In few places do such diverse worlds come together, especially when they pay their own way. According to coalition founder and director Diane Sollee, even famous speakers like John Gray (Men Are from Mars, Women Are from Venus) come at their own expense. It makes for an optimistic, activistic, but fragile coalition. To keep the peace, ideological arguments are kept to a minimum. Gay marriage, for example, was little addressed, except to acknowledge that the subject could split the group.
Yet Smart Marriages leaders share a consensus that permeates almost every presentation:
- Lifelong, healthy marriage is good—the only way for most people to fulfill their deeply felt hopes for love and family, and the optimal way to raise healthy children.
- Divorce is extremely bad for children, as is angry parental conflict.
- Hostile, "get-it-all-out" communication destroys marriages.
- Living together before marriage leads to increased divorce.
- Marriage education, often done by nonprofessionals, can help many marriages survive and thrive.

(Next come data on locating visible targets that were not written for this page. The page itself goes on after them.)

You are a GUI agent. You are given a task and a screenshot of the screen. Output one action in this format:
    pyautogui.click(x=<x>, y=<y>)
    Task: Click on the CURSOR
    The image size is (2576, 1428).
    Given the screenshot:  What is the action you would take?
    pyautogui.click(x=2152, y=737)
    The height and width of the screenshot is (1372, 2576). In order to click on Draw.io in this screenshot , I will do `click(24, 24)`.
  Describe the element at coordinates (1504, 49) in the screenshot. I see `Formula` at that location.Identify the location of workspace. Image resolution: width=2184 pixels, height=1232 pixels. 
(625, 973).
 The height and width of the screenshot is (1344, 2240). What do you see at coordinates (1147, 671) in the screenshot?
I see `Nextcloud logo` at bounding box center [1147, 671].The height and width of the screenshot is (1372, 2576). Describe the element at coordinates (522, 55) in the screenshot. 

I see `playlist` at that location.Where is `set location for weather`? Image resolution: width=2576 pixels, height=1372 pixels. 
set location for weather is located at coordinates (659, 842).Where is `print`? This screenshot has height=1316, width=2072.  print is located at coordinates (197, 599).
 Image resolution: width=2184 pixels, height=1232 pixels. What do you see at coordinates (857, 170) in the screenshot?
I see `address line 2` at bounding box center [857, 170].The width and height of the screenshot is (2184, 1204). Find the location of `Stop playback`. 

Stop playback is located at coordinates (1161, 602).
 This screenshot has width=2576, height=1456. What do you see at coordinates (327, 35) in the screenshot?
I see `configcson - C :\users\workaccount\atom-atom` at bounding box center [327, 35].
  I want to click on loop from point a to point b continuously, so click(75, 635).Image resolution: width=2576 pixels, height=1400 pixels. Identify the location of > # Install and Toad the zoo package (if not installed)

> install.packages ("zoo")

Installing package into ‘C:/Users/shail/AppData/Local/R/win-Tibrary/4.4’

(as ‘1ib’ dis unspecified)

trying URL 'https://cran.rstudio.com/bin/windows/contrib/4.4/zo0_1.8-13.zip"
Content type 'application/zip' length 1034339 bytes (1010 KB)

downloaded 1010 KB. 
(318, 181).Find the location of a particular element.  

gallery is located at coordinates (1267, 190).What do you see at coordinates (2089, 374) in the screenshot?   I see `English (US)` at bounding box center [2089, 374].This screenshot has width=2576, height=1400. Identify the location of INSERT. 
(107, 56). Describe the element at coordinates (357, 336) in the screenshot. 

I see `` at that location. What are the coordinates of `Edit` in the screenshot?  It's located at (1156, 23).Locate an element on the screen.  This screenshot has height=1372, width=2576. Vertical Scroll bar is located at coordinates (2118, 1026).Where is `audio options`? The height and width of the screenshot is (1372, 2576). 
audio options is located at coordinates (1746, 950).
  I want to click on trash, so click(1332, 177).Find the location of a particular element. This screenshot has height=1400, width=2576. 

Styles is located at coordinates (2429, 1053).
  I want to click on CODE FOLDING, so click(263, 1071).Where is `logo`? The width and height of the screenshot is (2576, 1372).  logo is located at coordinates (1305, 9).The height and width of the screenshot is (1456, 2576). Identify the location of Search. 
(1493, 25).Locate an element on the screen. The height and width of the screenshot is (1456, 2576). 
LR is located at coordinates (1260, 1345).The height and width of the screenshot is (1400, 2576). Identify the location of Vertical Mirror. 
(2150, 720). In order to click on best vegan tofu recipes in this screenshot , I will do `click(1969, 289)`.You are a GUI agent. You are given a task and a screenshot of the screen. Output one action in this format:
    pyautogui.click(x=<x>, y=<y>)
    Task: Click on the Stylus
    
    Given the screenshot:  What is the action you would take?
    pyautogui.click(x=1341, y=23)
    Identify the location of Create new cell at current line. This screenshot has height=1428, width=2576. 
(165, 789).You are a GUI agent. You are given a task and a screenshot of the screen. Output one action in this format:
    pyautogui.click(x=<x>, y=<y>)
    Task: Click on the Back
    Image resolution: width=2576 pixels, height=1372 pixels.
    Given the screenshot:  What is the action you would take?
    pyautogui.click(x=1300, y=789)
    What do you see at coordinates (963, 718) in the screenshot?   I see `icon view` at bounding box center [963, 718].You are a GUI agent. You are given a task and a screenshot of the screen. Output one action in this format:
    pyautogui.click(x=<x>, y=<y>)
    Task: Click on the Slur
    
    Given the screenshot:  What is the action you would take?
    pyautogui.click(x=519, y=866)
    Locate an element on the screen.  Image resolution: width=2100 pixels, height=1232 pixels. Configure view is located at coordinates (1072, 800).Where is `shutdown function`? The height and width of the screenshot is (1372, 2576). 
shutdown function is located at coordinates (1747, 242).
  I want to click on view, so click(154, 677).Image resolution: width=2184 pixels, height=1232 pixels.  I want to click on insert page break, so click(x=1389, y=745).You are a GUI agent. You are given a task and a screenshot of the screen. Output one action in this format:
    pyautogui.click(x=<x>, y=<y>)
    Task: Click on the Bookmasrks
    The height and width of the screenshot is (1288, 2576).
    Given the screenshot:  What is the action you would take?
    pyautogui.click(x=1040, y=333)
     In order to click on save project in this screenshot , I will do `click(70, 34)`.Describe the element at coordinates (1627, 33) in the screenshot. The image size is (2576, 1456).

Premarital preparation (including tests to identify areas where couples need work), classes for married couples, and marriage mentoring are some of the many practical approaches offered.
The good news from Smart Marriages is that Christians are not alone in caring about marriage. A broad coalition recognizes that the church makes a natural vehicle for marriage education, since most marriages still begin in church. Many Smart Marriages leaders have taken their lumps for supporting marriage in psychological, social-service, or academic settings. They're eager to join forces.
Doubting the Approach
One friend, having perused the Smart Marriages program, wrote me a thoughtful rant questioning its value. Some excerpts:
I have limited confidence in the ability of education to help marriages. Most couples enter into marriage so much more relationally savvy than ever before in history. … All of my close friends who have been divorced—some of them psychologists and trained marriage counselors!—every one of them knew a great deal about the ins and outs of relationships. They all bailed because they were no longer getting fulfilled in marriage. I fail to see how a little more education is going to help.